Project Structure | dbt Course

🏠 The Big Picture

A dbt project is like a well-organized kitchen. Every drawer has a purpose, every shelf holds specific items. The spoons don't go in the fridge, and the milk doesn't go in the cutlery drawer!

Right now, you're standing at the kitchen door for the first time. Let's open every drawer and see what's inside. By the end of this lesson, you'll know exactly where everything goes — and why.
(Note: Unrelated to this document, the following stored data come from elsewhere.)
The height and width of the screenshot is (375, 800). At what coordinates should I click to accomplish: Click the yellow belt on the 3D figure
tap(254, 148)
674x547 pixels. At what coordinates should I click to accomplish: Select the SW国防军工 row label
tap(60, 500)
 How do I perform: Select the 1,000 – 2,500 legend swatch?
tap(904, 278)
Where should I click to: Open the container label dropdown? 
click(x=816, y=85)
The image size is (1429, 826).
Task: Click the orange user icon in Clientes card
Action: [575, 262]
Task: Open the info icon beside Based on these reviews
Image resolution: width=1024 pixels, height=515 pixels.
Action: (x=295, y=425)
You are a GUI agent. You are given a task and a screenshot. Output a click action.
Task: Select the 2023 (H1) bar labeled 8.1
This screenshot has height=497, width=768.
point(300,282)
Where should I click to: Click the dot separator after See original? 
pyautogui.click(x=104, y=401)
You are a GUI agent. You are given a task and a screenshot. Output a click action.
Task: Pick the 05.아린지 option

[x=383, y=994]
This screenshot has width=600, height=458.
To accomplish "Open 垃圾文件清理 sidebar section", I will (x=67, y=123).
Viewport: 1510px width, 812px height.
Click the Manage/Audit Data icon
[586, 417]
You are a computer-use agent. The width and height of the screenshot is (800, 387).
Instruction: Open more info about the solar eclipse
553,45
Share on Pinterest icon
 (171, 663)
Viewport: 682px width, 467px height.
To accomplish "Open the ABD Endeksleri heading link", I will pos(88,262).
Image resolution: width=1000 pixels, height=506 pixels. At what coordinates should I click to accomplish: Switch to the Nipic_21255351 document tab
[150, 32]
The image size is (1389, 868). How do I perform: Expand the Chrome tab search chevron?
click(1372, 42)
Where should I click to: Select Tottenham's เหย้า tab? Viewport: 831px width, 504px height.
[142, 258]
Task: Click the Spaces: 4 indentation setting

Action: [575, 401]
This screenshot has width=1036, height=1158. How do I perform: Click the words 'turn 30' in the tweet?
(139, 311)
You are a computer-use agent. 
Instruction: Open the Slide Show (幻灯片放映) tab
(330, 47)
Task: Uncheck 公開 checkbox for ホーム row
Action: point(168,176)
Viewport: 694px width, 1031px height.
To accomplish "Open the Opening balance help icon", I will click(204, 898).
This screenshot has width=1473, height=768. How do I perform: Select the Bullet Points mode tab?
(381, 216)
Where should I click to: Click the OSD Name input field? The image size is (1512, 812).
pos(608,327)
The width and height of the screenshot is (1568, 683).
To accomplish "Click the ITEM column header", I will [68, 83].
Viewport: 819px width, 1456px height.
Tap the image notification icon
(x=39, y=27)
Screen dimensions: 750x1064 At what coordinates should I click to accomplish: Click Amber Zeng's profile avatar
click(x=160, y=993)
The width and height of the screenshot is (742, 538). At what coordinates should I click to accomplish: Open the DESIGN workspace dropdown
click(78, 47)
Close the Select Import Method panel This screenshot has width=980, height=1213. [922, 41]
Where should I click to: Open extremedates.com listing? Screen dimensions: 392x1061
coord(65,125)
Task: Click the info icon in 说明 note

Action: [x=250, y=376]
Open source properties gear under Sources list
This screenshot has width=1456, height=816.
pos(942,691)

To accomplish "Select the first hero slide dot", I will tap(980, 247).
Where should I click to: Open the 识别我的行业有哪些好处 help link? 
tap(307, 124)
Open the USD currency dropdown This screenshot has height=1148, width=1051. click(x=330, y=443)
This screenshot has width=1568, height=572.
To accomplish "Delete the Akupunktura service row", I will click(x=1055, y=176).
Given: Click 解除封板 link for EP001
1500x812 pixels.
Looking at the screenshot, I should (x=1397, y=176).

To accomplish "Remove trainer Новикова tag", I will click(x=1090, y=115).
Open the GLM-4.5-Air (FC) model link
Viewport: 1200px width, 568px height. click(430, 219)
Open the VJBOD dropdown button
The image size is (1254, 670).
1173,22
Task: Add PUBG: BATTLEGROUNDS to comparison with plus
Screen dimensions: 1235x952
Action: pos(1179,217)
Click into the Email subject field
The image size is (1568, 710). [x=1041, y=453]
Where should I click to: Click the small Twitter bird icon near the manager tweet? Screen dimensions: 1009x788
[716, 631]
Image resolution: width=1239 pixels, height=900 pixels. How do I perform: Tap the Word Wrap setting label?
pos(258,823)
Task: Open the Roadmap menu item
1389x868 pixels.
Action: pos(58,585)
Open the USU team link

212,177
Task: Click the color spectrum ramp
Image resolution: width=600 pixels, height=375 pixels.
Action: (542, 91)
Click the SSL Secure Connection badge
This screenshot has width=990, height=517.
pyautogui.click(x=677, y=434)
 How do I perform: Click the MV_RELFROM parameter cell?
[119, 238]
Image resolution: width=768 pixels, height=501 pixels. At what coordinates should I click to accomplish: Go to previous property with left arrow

Your Entire dbt Project at a Glance

When you run dbt init my_project, dbt creates a folder structure that looks like this. Don't panic — we'll explain every single line:

📁 my_dbt_project/ 📄 dbt_project.yml ← The recipe book cover 📄 packages.yml ← Your shopping list for add-ons 📁 models/ ← Where the magic happens (SQL files) 📁 staging/ ← Prep station (wash & chop) 📄 stg_customers.sql 📄 stg_orders.sql 📄 _stg_models.yml 📁 intermediate/ ← Cooking station (combine) 📄 int_orders_joined.sql 📁 marts/ ← Plating station (serve!) 📄 fct_orders.sql 📄 dim_customers.sql 📄 _mart_models.yml 📁 macros/ ← Secret recipes (reusable SQL) 📄 cents_to_dollars.sql 📁 seeds/ ← Pantry staples (CSV data) 📄 country_codes.csv 📁 snapshots/ ← Food diary (point-in-time) 📄 snapshot_orders.sql 📁 tests/ ← Quality control (custom tests) 📄 assert_positive_revenue.sql 📁 analyses/ ← Scratch pad (ad-hoc queries) 📄 monthly_revenue_check.sql

Color code: Cyan = SQL files | Green = YAML config files | Orange = CSV data files. You'll see this pattern everywhere in dbt!

Think of this folder tree as a map of your kitchen. Each folder is a different station, and each file is a specific tool or ingredient. Let's tour every station now.

📖 dbt_project.yml — The Recipe Book Cover

This is like the cover page of your recipe book — it says what the book is called, who wrote it, and how the recipes are organized. Every dbt project must have this file. Without it, dbt doesn't even know it's looking at a dbt project!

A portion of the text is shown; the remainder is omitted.